Conclusion: In the case of the appellant, on 01.07.2017, the advance amount received is accounted and maintained as ‘Advance’ and applying the provisions of Section 142(11)(b) of the Act, GST is liable to be paid on the said amount reduced by the Service Tax paid under Chapter V of the Finance Act 1994 on 01.07.2017.

9.4 For the reasons set in para 9.2 and 9.3 above, we are unable to concur with each other on the Time of supply, the applicable transition provision and the applicability of GST thereon. We find that Section 101 (3) of the GST Act provides as follows:-

Where the members of the Appellate Authority differ on any point or points referred to in appeal or reference, it shall be deemed that no advance ruling can be issued in respect of the question under the appeal or reference.

Therefore, as per Section 101(3), there is no advance ruling issued on the Time of Supply’ of the Mobilization advance transitioned into GST, which has not suffered any tax in the Pre-GST regime and the applicability of Sec. 142(11)(b) to the facts of this case.

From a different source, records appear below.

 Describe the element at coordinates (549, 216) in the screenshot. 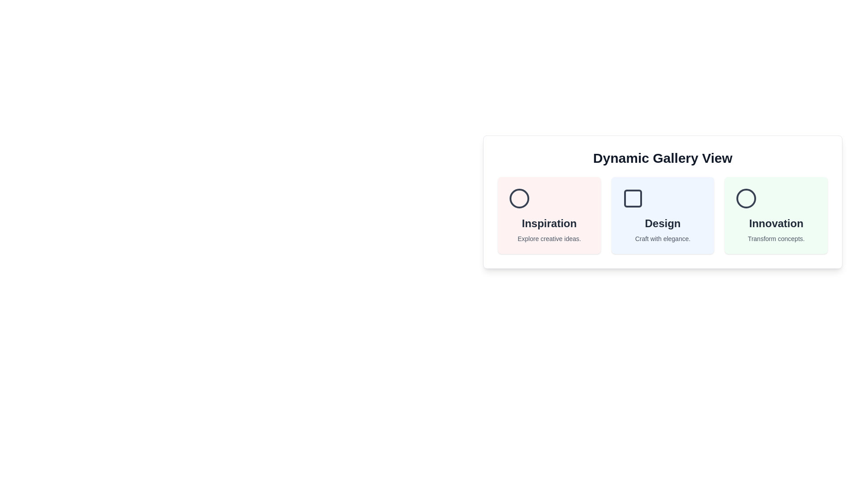

I see `the leftmost Card that provides information on inspiration, which serves as a navigation option or section header within the interface` at that location.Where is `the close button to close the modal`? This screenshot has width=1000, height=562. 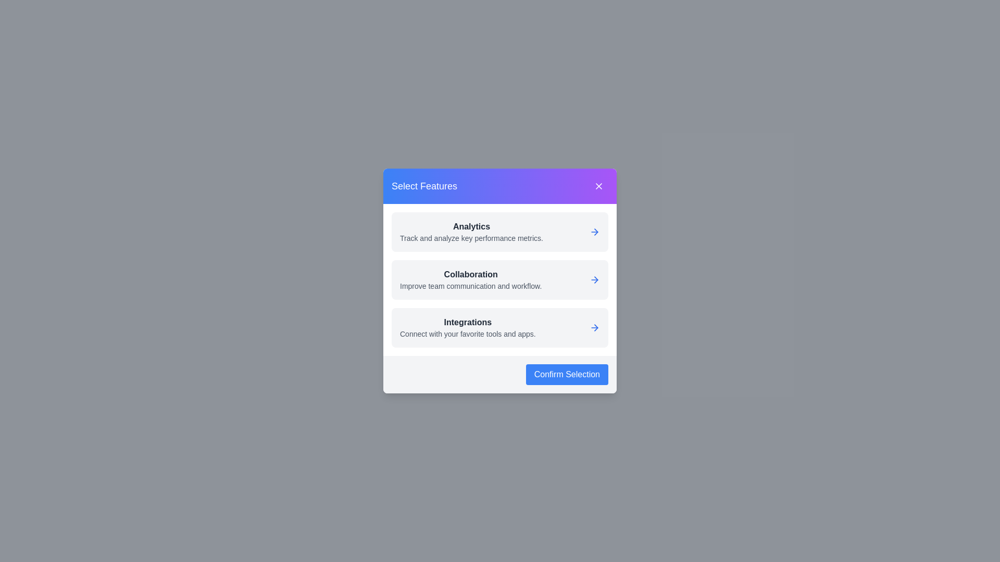
the close button to close the modal is located at coordinates (599, 186).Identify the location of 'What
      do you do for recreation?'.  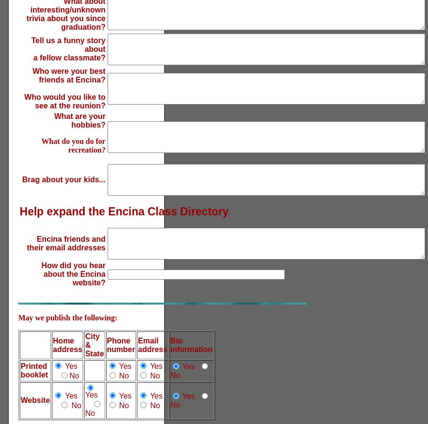
(41, 145).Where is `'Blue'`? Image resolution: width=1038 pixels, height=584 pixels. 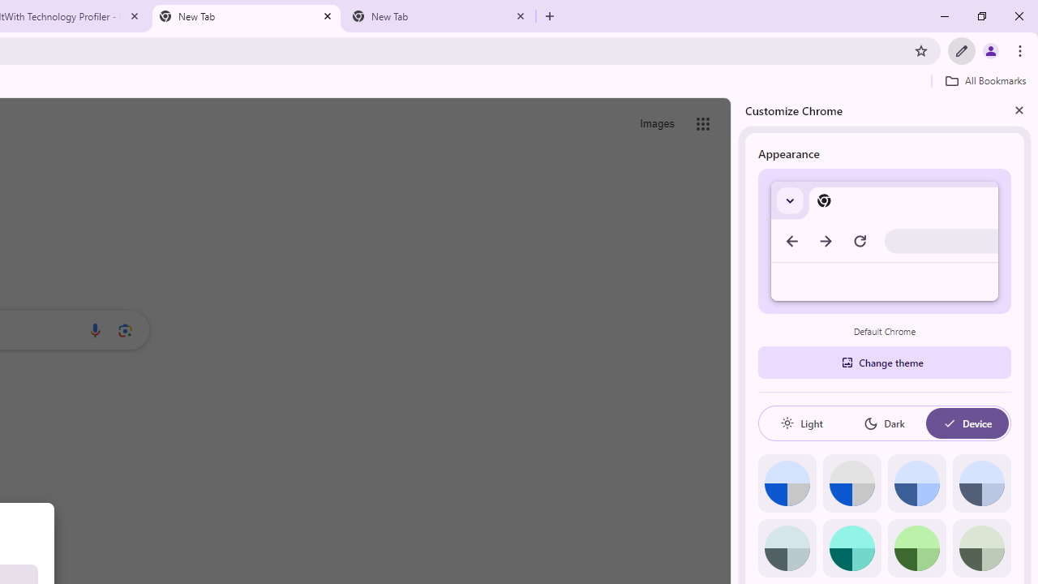
'Blue' is located at coordinates (917, 483).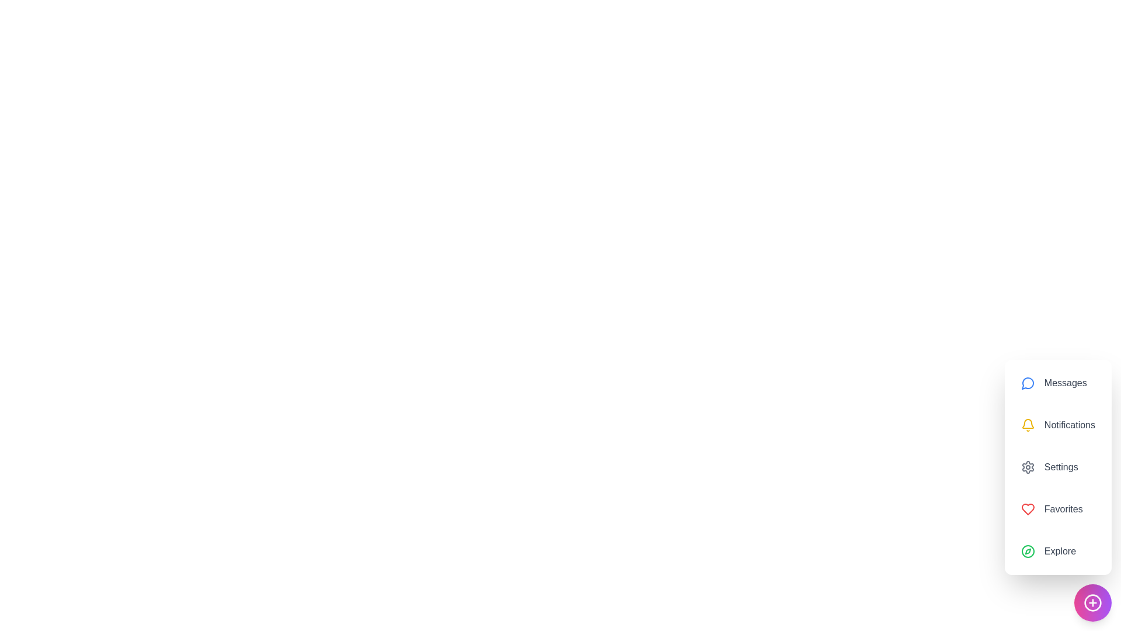  I want to click on the 'Favorites' option to view favorites, so click(1058, 508).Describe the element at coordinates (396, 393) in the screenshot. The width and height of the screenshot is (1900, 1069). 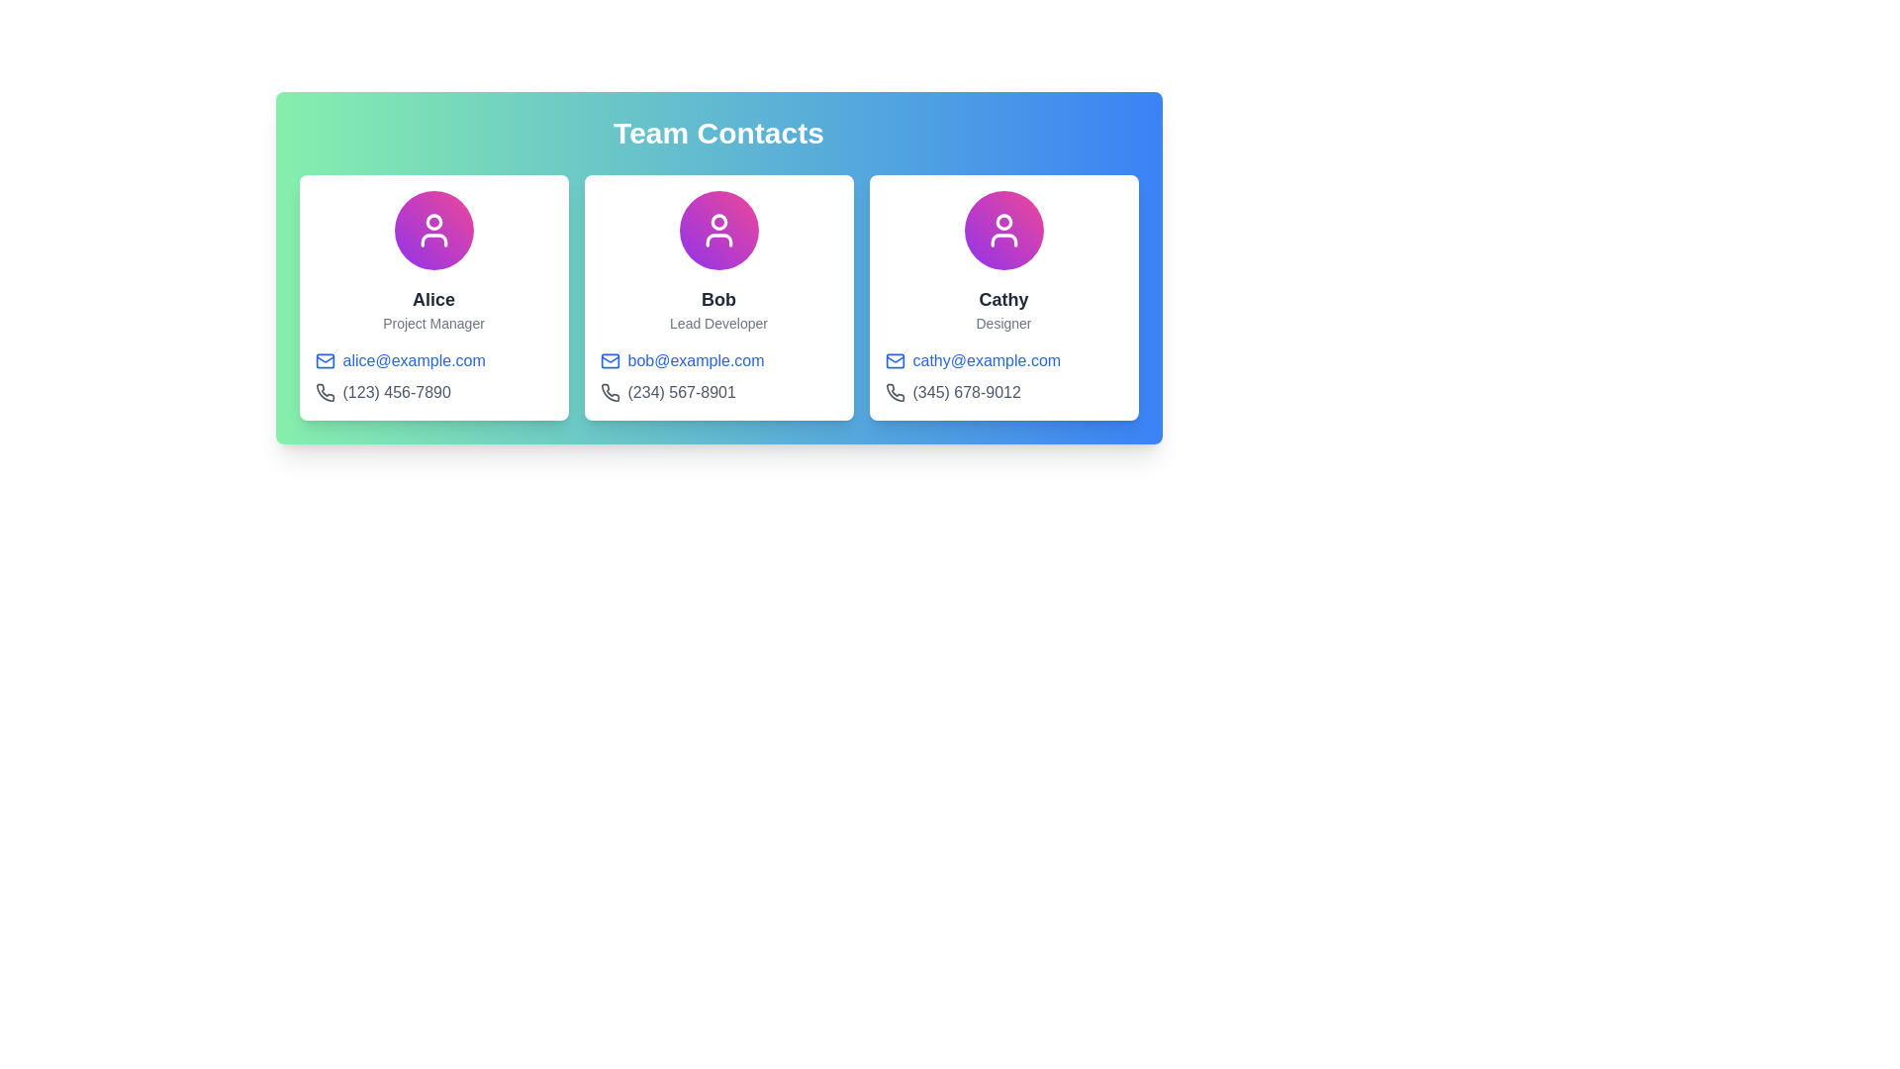
I see `text displayed in the phone number label adjacent to the phone icon for the contact 'Alice', a 'Project Manager'` at that location.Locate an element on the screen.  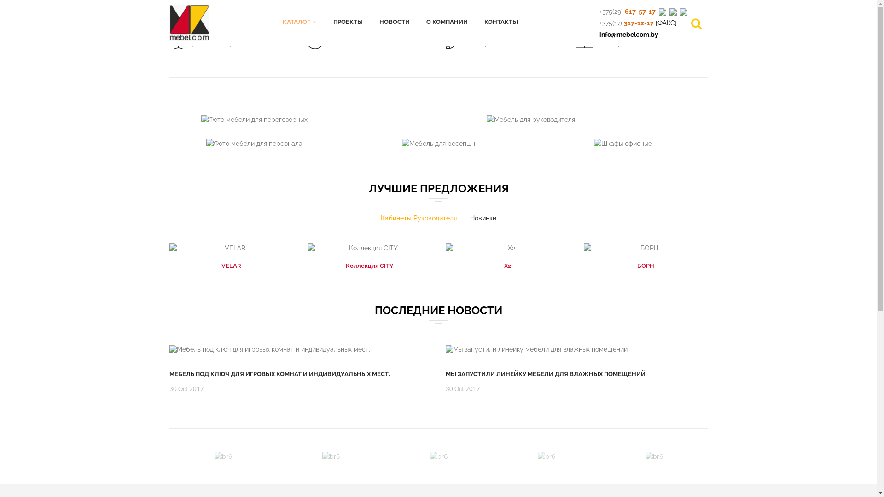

10. The next issue raised by the appellant is on their eligibility to credit based on the transitional provisions which has not been answered by the Lower Authority as not falling under the purview of this authority. They have claimed that the outcome of advance ruling will be of no consequence unless all the questions are answered together in complete manner and has sought clarification in respect of the taxability of mobilization advance received by them in both Pre-GST and GST regime and their eligibility to credit based on the transitional provisions. Advance Ruling is a mechanism to bring down unwanted litigations and a measure of ease of doing business but the scope of the mechanism is spelt under Section 97(2) of the Act. The Authority is to rule only on the issues spelt in Section 97 (2) of the Act and only to those who are eligible to seek such ruling under Section 95 of the Act. The lower authority in Para 6 of the ruling, has considered all the three questions raised and found that the question relating to eligibility to credit under transitional provisions is not in the ambit of this authority, to which we do not see any reason to disagree. This authority can rule only on the questions within the scope of the authority. While we understand the appellant’s grievance of not answering all the questions raised by them in complete manner, we re-iterate that Advance Ruling Authority has their limits defined and could act only within its authority.

11. To Summarize, We hold that,-

1. With regard to the Mobilization Advance transitioned into GST on which no Service Tax is paid as per Chapter V of Finance Act 1994, the issue is not answered and is deemed to be that no ruling is issued under Section 101(3) of the CGST/TNGST Act 2017 because of the divergence of opinion between both the Members.

2. On the issue of eligibility of Transitional Credit, we hold that the same is not under the purview of the Advance Ruling.